(Collected data)
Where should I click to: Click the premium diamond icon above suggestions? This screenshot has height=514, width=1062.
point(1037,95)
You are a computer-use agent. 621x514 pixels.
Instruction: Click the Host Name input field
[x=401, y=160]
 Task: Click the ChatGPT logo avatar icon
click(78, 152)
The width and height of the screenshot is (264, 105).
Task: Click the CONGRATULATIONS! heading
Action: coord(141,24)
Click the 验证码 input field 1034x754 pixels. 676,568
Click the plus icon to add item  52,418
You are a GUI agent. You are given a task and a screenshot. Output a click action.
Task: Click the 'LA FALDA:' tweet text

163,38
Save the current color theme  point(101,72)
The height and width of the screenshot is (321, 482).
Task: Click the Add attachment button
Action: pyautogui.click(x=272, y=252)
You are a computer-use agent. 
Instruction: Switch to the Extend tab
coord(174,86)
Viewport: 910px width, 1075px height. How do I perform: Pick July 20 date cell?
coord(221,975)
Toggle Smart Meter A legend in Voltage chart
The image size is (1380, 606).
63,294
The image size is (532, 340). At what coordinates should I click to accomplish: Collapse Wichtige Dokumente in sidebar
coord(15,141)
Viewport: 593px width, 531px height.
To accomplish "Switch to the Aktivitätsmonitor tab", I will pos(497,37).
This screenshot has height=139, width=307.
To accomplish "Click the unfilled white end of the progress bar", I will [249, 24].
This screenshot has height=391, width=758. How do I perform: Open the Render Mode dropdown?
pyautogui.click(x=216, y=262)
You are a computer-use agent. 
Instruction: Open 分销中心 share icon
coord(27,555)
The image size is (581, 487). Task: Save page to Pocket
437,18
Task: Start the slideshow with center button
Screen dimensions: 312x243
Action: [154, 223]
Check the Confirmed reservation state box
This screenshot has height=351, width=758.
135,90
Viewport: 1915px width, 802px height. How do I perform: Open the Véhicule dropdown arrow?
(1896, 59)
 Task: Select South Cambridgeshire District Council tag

> [Task prompt]:
Exact transcription of the records is all that is wanted.

> [Result for this task]:
Where should I click to: Click the premium diamond icon above suggestions? This screenshot has height=514, width=1062.
point(1037,95)
You are a computer-use agent. 621x514 pixels.
Instruction: Click the Host Name input field
[x=401, y=160]
 Task: Click the ChatGPT logo avatar icon
click(78, 152)
The width and height of the screenshot is (264, 105).
Task: Click the CONGRATULATIONS! heading
Action: coord(141,24)
Click the 验证码 input field 1034x754 pixels. 676,568
Click the plus icon to add item  52,418
You are a GUI agent. You are given a task and a screenshot. Output a click action.
Task: Click the 'LA FALDA:' tweet text

163,38
Save the current color theme  point(101,72)
The height and width of the screenshot is (321, 482).
Task: Click the Add attachment button
Action: pyautogui.click(x=272, y=252)
You are a computer-use agent. 
Instruction: Switch to the Extend tab
coord(174,86)
Viewport: 910px width, 1075px height. How do I perform: Pick July 20 date cell?
coord(221,975)
Toggle Smart Meter A legend in Voltage chart
The image size is (1380, 606).
63,294
The image size is (532, 340). At what coordinates should I click to accomplish: Collapse Wichtige Dokumente in sidebar
coord(15,141)
Viewport: 593px width, 531px height.
To accomplish "Switch to the Aktivitätsmonitor tab", I will pos(497,37).
This screenshot has height=139, width=307.
To accomplish "Click the unfilled white end of the progress bar", I will [249, 24].
This screenshot has height=391, width=758. How do I perform: Open the Render Mode dropdown?
pyautogui.click(x=216, y=262)
You are a computer-use agent. 
Instruction: Open 分销中心 share icon
coord(27,555)
The image size is (581, 487). Task: Save page to Pocket
437,18
Task: Start the slideshow with center button
Screen dimensions: 312x243
Action: [154, 223]
Check the Confirmed reservation state box
This screenshot has height=351, width=758.
135,90
Viewport: 1915px width, 802px height. How do I perform: Open the Véhicule dropdown arrow?
(1896, 59)
 Task: Select South Cambridgeshire District Council tag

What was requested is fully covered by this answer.